Nicolás Val in Berlin

Erinnerung als flackernde Präsenz

Unter einer alten Brücke am Görlitzer Park erwachen in Nicolás Vals Fotografien Menschen und Orte, die dem Vergessen trotzen. Die Schau im Berliner Projektraum Fixotek ist ein überzeugendes Plädoyer für ein beharrlicheres Sehen

Bye-bye, Berlin? Vielleicht doch ein bisschen vorschnell. Wer sich in einer angeblich totkommerzialisierten Hauptstadt langweilt, sieht vielleicht nicht mehr genau genug hin. Es stimmt, Nischen sind schwerer zu finden. Ein Portal direkt in die wilden 1990er-Jahre ist der Projektraum Fixotek am südlichen Zipfel des Görlitzer Parks. In den Bögen einer alten Eisenbahnbrücke laufen zur Eröffnung der jüngsten Ausstellung die Generatoren, plötzlich Stromausfall, eine improvisierte Bar wird mit Kerzen illuminiert, und eine gute Mischung aus Kunstenthusiasten und halbwegs durchgeknallten Passanten lässt an eine Durchlässigkeit denken, die Berlin als Kunststadt so interessant gemacht hat. 

Auch die Ausstellung bringt die Erinnerung an Freiräume zurück: Die Fotografien des chilenischen Künstlers Nicolás Val zeigen Menschen, die ein sichtbar hartes, prekäres, chaotisches, aber doch selbstbestimmtes Leben in einem informellen Zuhause führen, in einem besetzen Haus vielleicht. Die Bilder der "The Reverse of Forgetting" betitelten Schau wirken wie Spuren, die gerade so dem Verschwinden entkommen sind – Fragmente von Körpern, Orten, Erinnerungen. In ihrer Zurückhaltung entwickeln sie eine eindringliche Kraft. Es ist, als lausche man einem leisen Echo.

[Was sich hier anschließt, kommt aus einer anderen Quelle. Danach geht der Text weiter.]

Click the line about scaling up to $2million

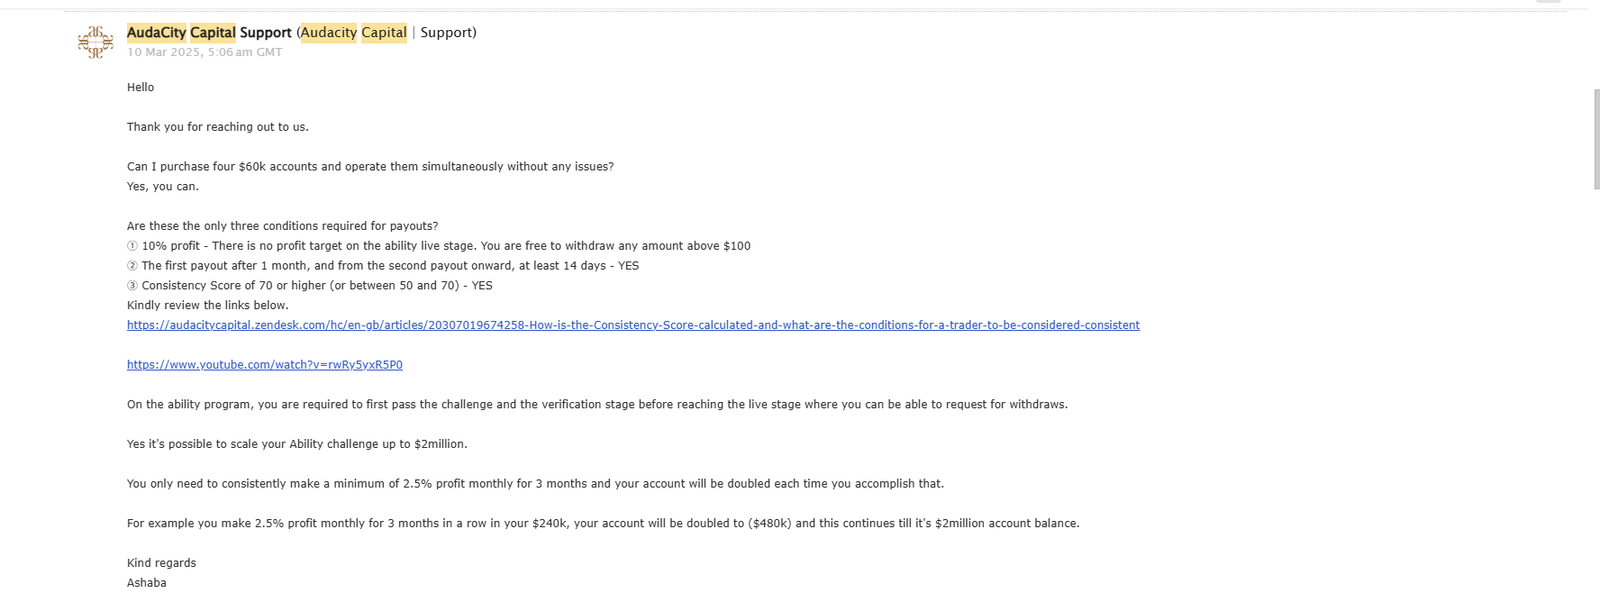[x=296, y=444]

Val, Jahrgang 1990, reiste 2016 in den Osten der Ukraine, ursprünglich, um dort für eine lateinamerikanische Frauenorganisation als Fotograf zu arbeiten. Aus dem Auftrag wurde ein persönlicher Einschnitt: Die Begegnung mit einem Land im Umbruch, mit den Spuren von Krieg und mit der Fragilität des Alltags veränderte seine künstlerische Praxis. Als er 2018 gezwungen war, die Ukraine zu verlassen und nach Deutschland zu gehen, wurde das Thema der brüchigen Erinnerung zu einem roten Faden seines Werkes.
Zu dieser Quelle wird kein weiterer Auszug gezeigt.